Stored records:
==================================================

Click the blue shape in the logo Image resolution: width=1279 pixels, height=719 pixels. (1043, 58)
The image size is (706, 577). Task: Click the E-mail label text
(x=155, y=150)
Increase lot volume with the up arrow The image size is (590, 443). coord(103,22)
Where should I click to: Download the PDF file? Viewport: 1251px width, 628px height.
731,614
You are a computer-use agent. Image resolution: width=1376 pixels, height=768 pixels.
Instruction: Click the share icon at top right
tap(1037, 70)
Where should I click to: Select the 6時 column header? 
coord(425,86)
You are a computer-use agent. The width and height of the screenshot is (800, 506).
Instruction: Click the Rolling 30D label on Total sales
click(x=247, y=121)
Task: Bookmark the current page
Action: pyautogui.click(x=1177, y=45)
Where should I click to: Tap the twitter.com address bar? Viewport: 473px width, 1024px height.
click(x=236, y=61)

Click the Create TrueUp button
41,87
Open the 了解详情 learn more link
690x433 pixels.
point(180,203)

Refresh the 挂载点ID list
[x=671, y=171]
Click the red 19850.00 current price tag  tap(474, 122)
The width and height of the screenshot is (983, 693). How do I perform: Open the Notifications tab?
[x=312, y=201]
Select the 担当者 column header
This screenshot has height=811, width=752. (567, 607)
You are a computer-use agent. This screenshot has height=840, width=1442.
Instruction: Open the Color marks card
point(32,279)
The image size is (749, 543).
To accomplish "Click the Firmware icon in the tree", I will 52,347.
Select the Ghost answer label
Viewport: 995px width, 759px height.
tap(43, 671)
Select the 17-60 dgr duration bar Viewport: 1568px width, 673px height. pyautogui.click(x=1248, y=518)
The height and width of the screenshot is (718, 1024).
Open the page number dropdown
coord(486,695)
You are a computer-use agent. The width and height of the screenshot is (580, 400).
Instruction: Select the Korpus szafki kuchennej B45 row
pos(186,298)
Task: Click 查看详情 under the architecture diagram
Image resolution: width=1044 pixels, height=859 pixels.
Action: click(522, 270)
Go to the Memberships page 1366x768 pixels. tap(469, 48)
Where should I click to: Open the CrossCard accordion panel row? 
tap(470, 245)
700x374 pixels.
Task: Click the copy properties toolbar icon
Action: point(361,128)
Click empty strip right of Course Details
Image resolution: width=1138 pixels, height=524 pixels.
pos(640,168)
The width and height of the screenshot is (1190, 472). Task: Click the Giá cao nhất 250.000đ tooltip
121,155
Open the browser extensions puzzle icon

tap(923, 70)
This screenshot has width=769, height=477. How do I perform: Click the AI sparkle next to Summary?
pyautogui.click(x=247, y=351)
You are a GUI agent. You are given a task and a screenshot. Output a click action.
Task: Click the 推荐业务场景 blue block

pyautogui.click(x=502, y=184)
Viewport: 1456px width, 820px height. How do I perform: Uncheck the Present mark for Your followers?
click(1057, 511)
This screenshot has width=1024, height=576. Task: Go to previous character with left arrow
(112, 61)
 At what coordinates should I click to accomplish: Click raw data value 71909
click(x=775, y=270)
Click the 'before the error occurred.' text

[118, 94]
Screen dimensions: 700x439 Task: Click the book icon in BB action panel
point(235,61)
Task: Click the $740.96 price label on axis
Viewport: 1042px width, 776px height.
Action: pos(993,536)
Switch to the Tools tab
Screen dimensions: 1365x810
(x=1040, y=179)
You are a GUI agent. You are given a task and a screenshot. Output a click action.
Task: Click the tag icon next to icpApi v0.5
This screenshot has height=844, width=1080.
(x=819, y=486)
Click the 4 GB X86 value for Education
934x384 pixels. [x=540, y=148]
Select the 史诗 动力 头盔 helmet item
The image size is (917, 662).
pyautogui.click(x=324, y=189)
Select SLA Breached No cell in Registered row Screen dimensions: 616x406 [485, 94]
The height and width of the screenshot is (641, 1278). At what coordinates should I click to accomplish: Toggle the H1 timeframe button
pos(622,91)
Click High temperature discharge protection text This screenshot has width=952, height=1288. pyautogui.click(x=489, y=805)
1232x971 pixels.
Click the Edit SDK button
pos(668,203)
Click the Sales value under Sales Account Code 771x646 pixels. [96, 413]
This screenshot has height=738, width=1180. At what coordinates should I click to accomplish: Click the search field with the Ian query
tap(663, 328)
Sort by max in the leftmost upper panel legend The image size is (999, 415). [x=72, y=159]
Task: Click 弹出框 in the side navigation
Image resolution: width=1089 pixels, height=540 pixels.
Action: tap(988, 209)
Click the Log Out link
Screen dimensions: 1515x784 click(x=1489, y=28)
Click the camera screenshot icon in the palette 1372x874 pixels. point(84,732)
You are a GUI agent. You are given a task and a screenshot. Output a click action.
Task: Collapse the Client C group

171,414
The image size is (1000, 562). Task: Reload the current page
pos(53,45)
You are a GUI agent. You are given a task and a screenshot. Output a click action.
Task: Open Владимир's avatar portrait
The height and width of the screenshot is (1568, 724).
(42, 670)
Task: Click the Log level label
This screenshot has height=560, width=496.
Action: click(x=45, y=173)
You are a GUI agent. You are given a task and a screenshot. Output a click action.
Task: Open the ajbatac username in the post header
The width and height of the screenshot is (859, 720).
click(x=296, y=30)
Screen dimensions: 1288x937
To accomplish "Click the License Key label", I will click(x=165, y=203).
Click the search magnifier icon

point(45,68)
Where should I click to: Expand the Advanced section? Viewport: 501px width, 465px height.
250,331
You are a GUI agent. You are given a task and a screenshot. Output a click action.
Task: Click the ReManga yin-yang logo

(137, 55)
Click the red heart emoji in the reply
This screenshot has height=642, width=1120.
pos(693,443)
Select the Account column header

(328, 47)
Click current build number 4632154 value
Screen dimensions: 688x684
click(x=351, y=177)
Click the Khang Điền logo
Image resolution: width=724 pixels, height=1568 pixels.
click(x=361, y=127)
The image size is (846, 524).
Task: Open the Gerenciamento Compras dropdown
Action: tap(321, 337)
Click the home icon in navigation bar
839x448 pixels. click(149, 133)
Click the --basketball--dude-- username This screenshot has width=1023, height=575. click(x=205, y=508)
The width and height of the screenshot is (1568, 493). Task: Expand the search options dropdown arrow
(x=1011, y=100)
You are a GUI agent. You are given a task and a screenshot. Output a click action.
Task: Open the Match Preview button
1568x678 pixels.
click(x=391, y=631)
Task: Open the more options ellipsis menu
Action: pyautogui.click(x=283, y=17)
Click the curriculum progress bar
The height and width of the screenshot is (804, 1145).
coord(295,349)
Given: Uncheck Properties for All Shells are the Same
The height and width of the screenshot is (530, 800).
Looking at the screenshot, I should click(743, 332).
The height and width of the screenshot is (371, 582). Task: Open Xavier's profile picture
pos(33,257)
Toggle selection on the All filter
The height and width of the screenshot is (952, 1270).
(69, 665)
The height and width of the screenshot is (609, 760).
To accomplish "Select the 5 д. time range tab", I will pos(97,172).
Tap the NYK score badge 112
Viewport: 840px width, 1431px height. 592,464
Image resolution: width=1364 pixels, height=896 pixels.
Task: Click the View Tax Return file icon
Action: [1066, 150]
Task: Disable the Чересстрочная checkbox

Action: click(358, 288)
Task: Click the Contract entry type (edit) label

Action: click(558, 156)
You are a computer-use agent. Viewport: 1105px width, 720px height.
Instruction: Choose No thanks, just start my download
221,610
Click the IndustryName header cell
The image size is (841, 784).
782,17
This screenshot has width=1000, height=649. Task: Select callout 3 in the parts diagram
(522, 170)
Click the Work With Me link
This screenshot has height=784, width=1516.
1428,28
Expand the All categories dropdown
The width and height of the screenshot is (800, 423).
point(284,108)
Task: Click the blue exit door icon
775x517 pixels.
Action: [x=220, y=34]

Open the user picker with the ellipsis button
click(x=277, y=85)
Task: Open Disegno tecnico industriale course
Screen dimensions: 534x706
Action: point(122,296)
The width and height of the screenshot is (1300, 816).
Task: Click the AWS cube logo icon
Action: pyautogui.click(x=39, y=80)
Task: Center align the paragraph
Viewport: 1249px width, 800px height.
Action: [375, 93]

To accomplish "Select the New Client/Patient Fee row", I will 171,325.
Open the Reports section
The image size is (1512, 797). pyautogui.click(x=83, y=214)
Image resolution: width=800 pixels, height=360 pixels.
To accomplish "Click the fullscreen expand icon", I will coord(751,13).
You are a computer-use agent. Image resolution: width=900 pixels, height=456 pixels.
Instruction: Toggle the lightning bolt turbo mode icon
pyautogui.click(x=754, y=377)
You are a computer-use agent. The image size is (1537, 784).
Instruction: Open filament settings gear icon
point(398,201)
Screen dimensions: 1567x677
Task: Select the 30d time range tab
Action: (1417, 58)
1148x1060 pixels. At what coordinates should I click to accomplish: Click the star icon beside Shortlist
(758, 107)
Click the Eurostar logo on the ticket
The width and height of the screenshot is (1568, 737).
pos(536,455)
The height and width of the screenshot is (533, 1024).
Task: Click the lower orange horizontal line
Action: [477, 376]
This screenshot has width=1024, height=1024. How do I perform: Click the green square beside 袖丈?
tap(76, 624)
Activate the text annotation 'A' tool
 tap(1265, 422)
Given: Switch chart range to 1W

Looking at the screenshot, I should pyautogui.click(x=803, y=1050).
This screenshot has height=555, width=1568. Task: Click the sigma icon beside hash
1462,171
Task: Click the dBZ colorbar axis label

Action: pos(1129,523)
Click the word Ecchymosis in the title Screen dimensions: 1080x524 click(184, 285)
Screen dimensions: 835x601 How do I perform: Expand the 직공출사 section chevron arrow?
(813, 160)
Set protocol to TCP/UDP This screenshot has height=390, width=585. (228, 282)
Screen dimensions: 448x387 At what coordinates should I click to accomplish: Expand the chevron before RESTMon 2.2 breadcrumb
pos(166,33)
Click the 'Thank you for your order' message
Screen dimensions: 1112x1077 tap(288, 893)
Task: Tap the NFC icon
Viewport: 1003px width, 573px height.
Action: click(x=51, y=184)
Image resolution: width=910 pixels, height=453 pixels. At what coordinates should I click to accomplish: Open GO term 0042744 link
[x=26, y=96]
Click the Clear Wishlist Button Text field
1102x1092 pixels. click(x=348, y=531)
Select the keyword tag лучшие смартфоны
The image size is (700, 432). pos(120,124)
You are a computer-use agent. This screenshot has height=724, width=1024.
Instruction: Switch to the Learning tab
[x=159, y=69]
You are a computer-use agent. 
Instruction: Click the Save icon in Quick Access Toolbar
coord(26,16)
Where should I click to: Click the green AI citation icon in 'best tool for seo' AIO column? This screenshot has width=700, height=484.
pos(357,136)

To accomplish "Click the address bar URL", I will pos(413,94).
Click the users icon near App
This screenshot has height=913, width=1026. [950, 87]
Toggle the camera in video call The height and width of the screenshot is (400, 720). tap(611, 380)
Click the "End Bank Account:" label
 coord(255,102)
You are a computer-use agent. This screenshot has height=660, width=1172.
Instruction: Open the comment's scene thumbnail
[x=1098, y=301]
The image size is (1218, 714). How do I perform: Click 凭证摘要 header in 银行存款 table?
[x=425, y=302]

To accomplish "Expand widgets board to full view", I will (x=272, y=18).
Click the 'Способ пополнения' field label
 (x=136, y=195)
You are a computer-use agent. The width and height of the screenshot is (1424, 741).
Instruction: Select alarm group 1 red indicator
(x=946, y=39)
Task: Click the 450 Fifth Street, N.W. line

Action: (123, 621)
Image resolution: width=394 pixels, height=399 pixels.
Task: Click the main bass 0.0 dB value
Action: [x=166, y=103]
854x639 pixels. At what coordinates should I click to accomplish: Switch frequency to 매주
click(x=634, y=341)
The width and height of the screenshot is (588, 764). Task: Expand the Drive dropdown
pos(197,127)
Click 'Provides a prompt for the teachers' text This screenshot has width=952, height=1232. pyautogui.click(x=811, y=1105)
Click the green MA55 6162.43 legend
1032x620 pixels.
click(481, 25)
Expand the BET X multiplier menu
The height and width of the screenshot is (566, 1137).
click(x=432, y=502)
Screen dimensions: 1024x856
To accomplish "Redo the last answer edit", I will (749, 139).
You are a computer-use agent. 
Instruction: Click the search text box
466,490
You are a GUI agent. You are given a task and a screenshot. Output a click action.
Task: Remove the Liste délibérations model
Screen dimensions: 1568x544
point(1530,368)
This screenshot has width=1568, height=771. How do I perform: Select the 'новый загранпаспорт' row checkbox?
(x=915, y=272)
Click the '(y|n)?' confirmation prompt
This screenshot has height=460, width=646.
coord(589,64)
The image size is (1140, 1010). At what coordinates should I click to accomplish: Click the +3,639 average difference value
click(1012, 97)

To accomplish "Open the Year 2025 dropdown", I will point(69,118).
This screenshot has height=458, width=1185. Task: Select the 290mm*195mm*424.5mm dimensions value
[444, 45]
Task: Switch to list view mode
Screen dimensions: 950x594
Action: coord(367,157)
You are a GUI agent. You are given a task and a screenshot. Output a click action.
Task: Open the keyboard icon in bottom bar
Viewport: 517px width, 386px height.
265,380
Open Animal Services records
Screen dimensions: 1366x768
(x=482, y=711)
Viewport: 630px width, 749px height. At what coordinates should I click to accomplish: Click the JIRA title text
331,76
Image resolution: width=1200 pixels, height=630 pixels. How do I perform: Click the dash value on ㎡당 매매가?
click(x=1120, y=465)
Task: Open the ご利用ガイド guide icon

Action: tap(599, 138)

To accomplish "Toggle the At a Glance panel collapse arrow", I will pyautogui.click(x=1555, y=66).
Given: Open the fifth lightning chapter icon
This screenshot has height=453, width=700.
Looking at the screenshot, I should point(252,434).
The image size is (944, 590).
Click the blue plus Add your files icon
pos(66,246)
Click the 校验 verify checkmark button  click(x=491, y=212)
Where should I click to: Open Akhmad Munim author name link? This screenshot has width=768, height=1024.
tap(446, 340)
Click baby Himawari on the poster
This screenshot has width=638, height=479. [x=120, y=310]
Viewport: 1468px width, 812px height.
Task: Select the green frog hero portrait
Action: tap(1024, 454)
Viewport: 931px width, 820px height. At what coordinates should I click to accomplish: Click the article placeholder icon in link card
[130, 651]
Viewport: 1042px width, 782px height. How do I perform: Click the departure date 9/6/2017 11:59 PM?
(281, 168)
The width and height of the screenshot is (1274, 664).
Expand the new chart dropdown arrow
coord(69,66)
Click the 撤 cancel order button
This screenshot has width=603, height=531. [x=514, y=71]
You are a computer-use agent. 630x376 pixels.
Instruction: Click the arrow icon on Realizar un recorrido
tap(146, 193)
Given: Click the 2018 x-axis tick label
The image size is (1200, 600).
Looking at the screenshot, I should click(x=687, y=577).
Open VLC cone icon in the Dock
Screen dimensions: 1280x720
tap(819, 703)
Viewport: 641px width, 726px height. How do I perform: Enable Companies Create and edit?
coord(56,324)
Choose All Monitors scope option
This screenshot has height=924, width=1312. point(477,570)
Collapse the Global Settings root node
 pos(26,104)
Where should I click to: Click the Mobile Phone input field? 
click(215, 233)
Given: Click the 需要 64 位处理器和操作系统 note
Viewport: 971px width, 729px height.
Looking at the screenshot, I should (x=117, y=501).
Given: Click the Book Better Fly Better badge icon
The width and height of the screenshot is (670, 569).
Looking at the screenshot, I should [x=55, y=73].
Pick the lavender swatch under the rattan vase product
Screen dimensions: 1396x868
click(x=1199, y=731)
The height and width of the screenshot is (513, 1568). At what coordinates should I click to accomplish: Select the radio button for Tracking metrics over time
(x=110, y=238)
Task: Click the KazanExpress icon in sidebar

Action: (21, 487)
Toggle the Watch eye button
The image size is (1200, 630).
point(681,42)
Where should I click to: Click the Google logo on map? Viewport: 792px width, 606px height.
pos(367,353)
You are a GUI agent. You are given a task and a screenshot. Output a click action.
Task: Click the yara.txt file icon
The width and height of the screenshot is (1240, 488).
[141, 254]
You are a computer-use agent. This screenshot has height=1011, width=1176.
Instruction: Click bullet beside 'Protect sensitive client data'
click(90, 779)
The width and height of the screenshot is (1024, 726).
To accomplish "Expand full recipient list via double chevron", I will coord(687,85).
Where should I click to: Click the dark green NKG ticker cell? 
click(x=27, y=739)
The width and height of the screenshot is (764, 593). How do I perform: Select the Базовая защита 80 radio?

==================================================

**TASK GOAL:** Copy out all the lines of the records that include "price".

**SOLUTION BELOW:**
Click the red 19850.00 current price tag  tap(474, 122)
Task: Click the $740.96 price label on axis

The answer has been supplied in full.